> [WHAT YOU ARE ASKED TO DO]
A word-for-word copy is needed of the line containing "This screenshot has height=768, width=1366." and every line after it through the end of the records below, leaving out all pictures.

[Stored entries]
───
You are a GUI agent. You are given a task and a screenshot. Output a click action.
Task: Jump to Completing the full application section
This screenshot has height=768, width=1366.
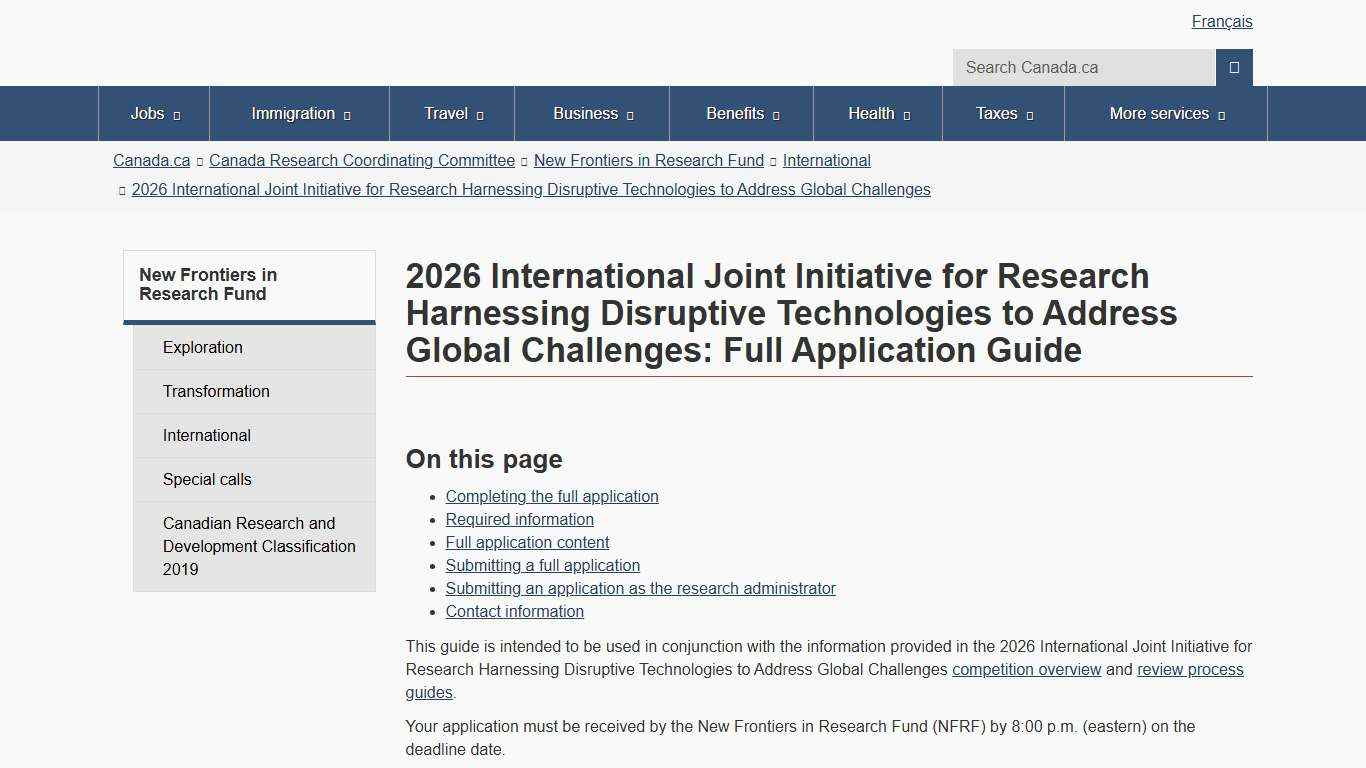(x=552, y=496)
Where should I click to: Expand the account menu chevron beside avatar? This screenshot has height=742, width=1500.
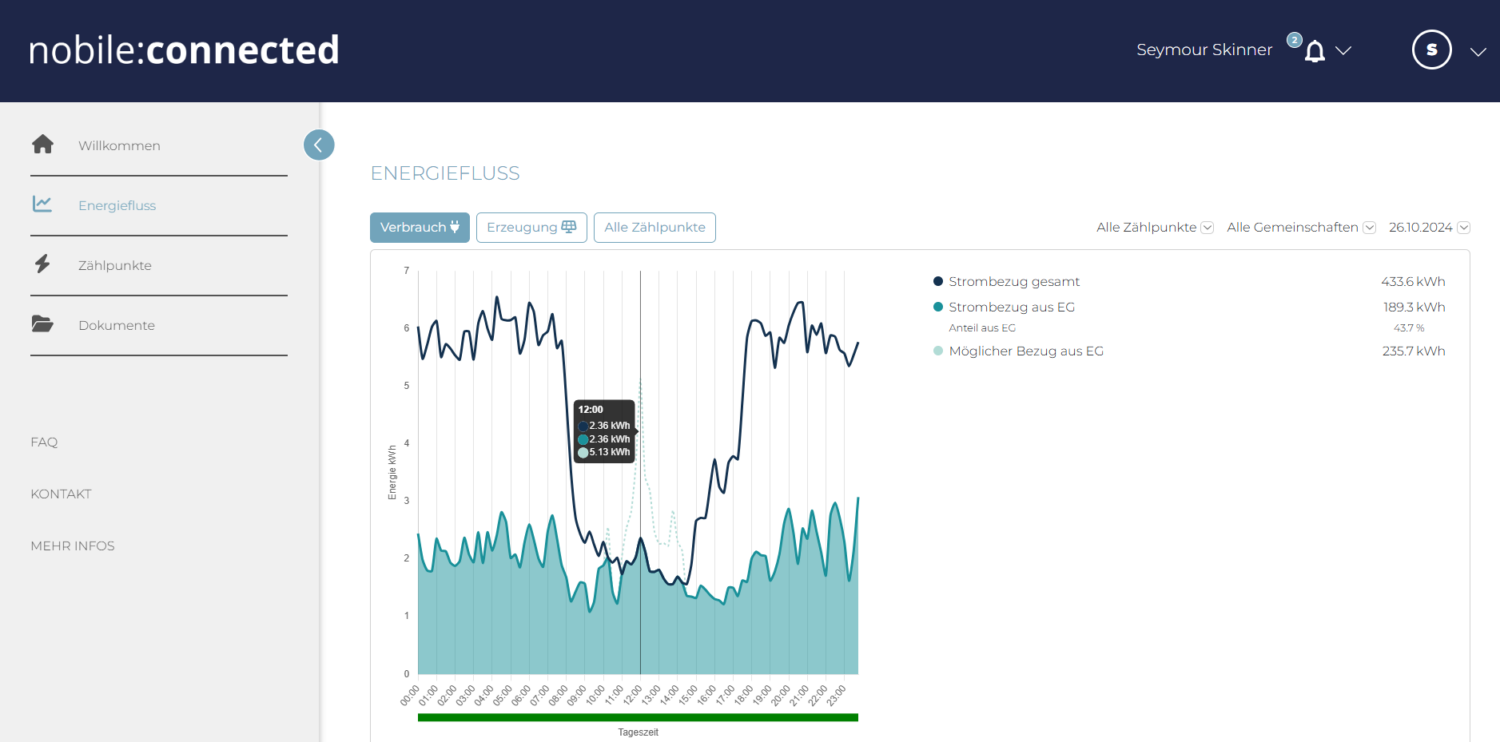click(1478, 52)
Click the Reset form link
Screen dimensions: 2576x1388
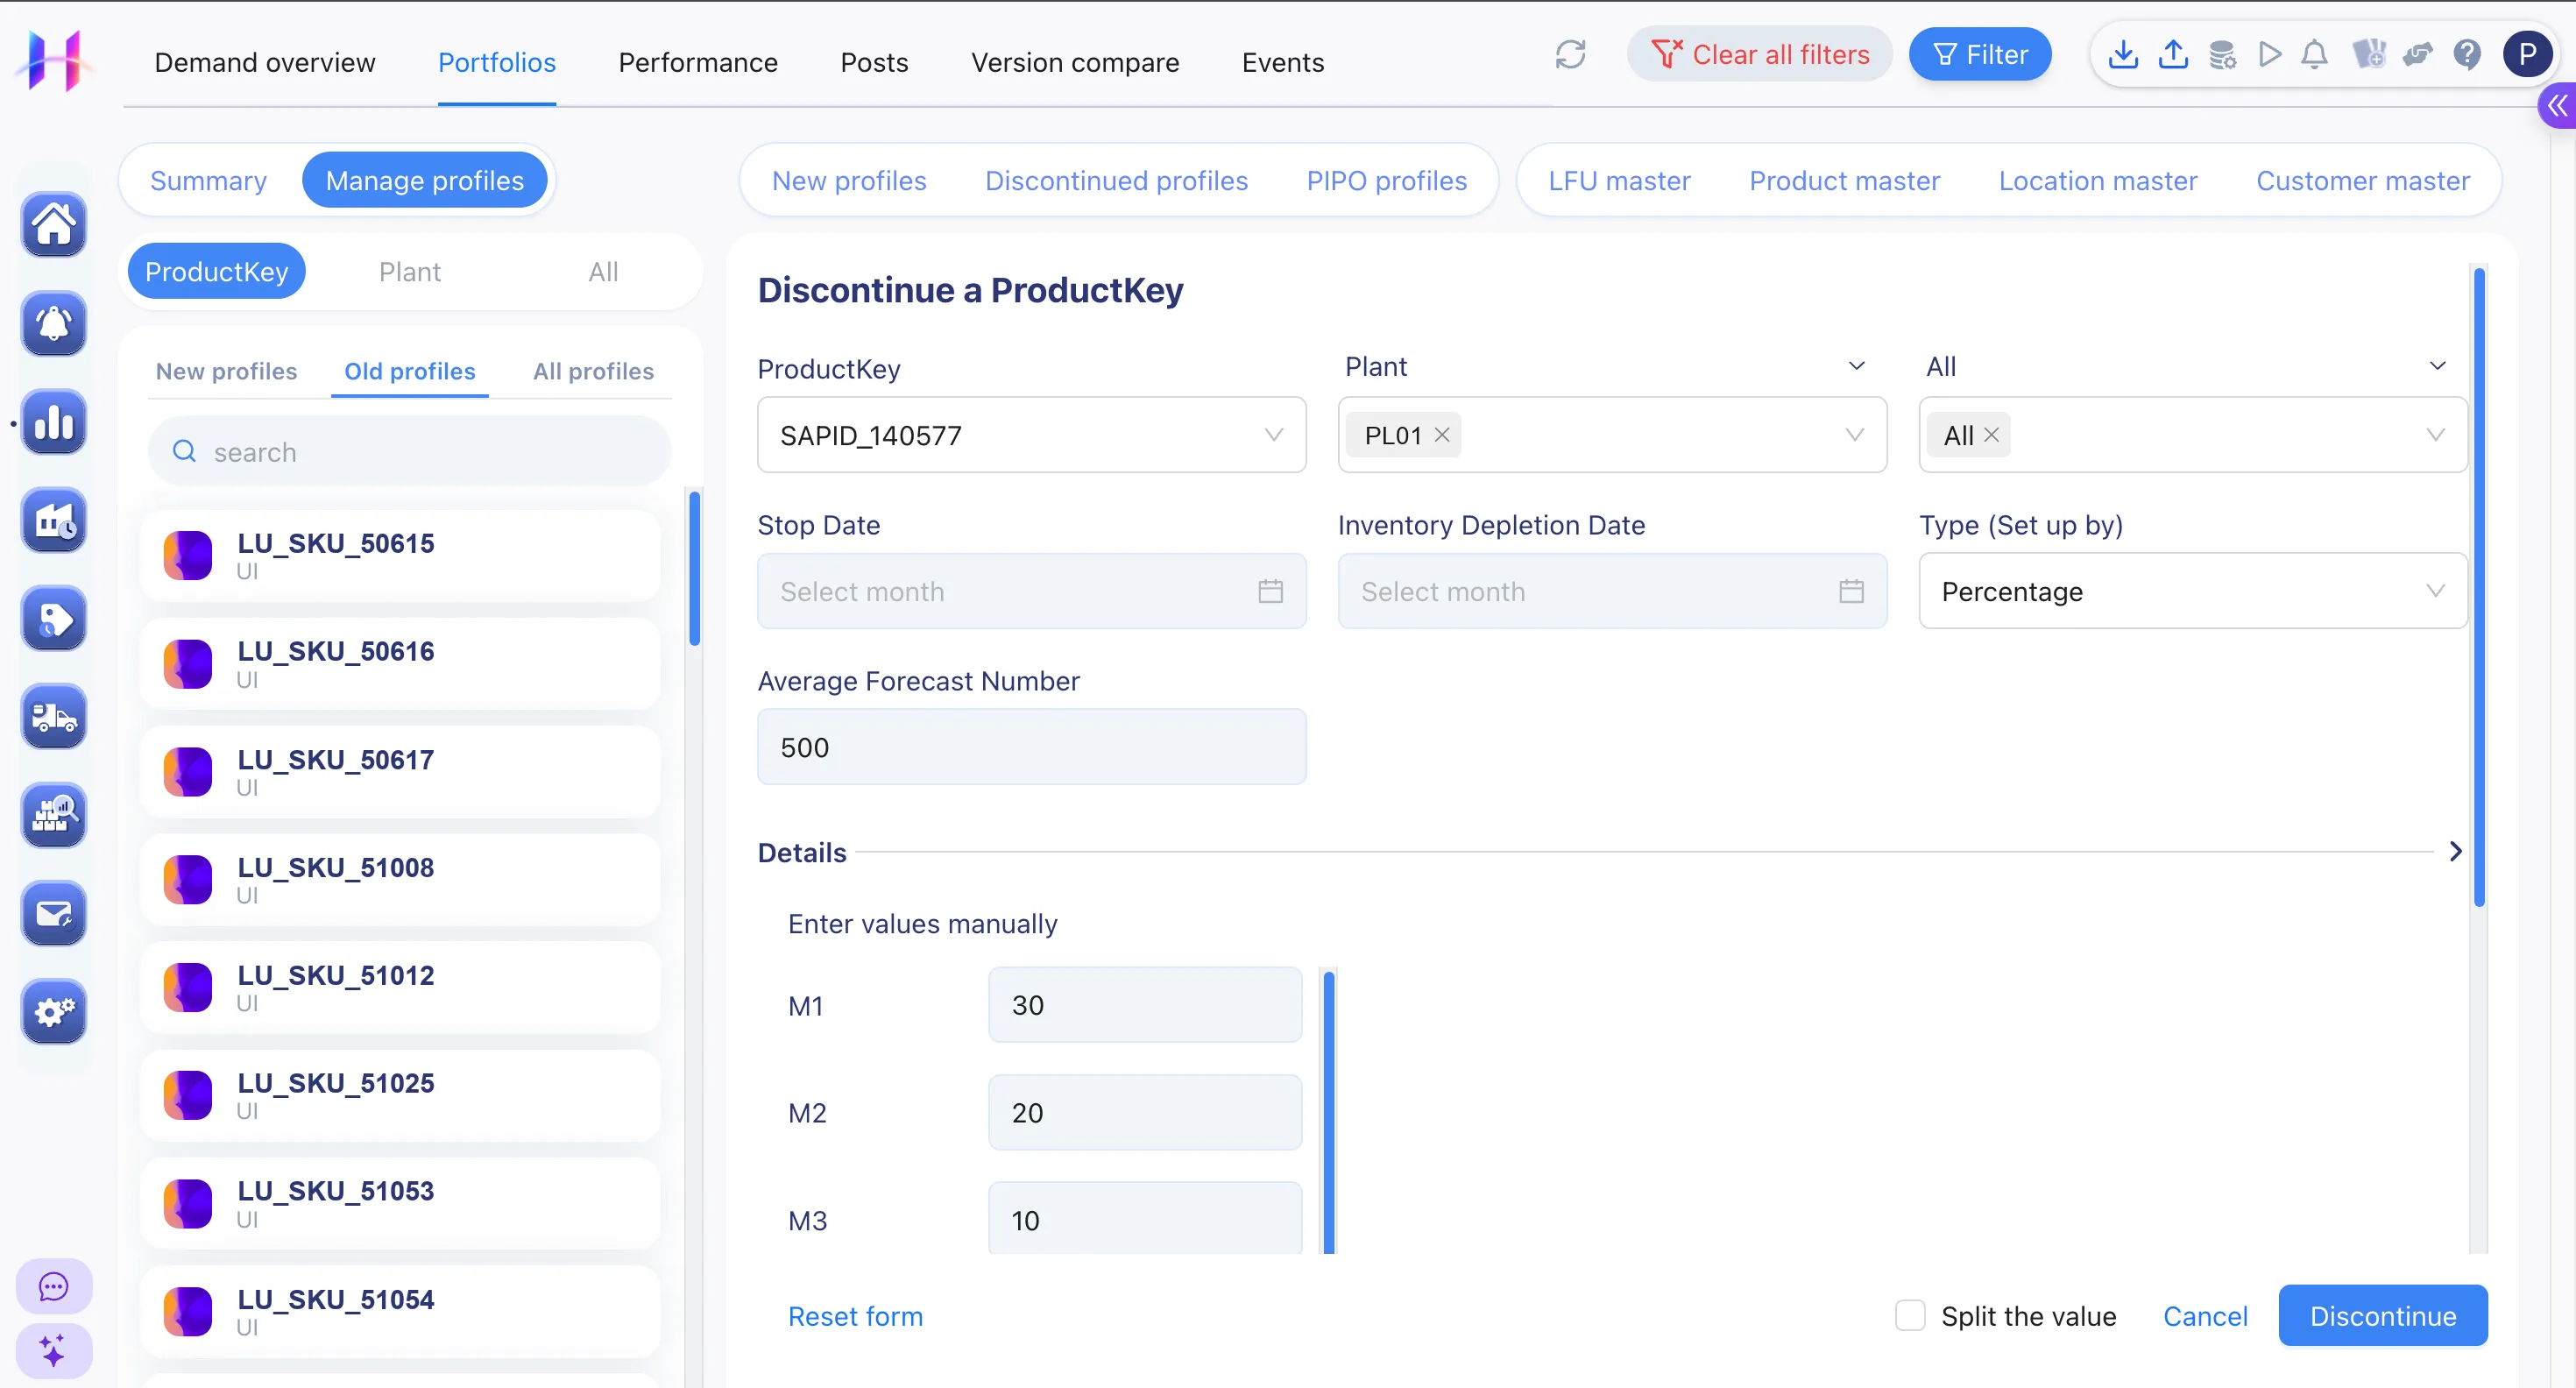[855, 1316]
───
> [EXERCISE SOLUTION]
This screenshot has height=768, width=1366.
(x=552, y=496)
Where should I click to: Expand the account menu chevron beside avatar? This screenshot has height=742, width=1500.
click(1478, 52)
Click the Reset form link
Screen dimensions: 2576x1388
[855, 1316]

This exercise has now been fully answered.